Later in the night he called for Atluer and spoke of a Prince Hiaronical. For two hours she attempted to convince him he shouldn’t get up and pursue someone named Trina. He became so loud and hysterical she feared discovery. Since their lives were both marked, she fought to quiet him.
Finally he settled again, but not before she grew curious about his past. His memories seemed to focus around his and Atluer’s late childhood.
The interruptions in the night and long days of hard work took their toll on her own healing body. Early in the third evening, she fell asleep while tending the fire. Her eyes refused to remain open one more minute.

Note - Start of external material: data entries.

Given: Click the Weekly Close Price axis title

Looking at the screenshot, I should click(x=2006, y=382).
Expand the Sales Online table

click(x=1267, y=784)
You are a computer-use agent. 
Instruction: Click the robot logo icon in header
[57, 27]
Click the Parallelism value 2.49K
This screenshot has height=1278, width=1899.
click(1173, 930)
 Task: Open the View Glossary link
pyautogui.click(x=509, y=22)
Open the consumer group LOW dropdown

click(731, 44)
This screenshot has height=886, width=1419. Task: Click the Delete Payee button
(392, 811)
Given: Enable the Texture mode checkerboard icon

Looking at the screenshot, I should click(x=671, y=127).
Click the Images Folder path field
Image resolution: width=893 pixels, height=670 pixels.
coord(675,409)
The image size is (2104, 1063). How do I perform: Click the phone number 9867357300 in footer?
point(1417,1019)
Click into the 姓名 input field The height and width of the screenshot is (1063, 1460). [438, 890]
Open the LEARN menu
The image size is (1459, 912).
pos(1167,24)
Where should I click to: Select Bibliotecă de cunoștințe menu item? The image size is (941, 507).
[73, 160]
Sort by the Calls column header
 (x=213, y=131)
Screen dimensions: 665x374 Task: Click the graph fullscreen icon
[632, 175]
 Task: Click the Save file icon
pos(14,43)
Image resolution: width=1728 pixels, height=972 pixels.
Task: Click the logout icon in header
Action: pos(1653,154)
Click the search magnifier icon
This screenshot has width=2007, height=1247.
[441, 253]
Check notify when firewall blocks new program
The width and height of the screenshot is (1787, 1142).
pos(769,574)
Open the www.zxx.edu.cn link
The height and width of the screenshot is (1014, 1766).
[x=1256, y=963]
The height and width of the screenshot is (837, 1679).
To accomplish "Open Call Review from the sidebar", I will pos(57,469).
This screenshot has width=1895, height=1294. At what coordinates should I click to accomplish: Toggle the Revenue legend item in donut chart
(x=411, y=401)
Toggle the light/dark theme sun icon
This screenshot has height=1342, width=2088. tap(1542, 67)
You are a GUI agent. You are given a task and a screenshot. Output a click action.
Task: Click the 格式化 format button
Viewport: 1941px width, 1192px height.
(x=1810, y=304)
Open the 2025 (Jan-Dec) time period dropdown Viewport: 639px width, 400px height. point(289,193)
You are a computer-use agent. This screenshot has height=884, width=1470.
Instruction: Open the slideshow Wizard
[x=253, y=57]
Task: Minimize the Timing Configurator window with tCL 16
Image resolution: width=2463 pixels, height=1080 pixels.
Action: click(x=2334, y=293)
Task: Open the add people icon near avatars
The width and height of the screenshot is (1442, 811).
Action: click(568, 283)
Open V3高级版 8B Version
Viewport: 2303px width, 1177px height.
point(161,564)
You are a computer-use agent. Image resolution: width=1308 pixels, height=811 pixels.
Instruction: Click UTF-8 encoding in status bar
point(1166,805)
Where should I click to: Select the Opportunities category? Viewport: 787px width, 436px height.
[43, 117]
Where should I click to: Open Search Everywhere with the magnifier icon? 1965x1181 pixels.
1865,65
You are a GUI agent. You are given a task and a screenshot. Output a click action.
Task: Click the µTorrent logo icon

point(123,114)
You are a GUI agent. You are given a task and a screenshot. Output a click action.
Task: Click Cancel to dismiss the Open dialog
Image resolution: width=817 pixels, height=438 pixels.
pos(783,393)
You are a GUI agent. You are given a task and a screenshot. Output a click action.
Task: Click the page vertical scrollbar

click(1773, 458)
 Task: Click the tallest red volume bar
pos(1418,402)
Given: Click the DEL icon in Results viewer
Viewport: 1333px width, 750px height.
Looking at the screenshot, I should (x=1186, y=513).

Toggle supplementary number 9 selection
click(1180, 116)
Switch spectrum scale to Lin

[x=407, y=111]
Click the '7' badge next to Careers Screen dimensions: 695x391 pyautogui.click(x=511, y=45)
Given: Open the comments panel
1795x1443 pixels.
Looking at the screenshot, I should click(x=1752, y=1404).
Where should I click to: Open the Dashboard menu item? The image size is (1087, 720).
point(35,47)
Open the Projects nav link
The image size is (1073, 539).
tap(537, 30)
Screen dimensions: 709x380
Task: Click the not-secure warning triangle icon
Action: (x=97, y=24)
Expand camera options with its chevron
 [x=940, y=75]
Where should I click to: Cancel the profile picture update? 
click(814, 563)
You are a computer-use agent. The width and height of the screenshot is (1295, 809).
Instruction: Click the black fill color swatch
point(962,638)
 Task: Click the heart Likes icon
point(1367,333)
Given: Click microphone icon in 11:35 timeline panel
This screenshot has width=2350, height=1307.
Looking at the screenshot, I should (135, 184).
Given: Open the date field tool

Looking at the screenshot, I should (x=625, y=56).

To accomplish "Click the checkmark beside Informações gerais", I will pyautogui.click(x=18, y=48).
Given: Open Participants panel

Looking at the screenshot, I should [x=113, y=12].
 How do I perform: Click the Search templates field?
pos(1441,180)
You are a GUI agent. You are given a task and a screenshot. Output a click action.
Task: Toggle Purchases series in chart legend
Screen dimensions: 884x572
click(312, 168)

She woke later the same night, and darkness greeted her. The glimmer of embers was gone. Mindfulness of her surroundings slowly awakened and she grew conscious of something soft between her and the floor. When she reached her hands out before her, the fingertips found the rough grain of the shed’s outer wall. Realization dawned. She must be lying under the shelf. She rolled over. Her gaze searched out the weak glow in the grate across the room.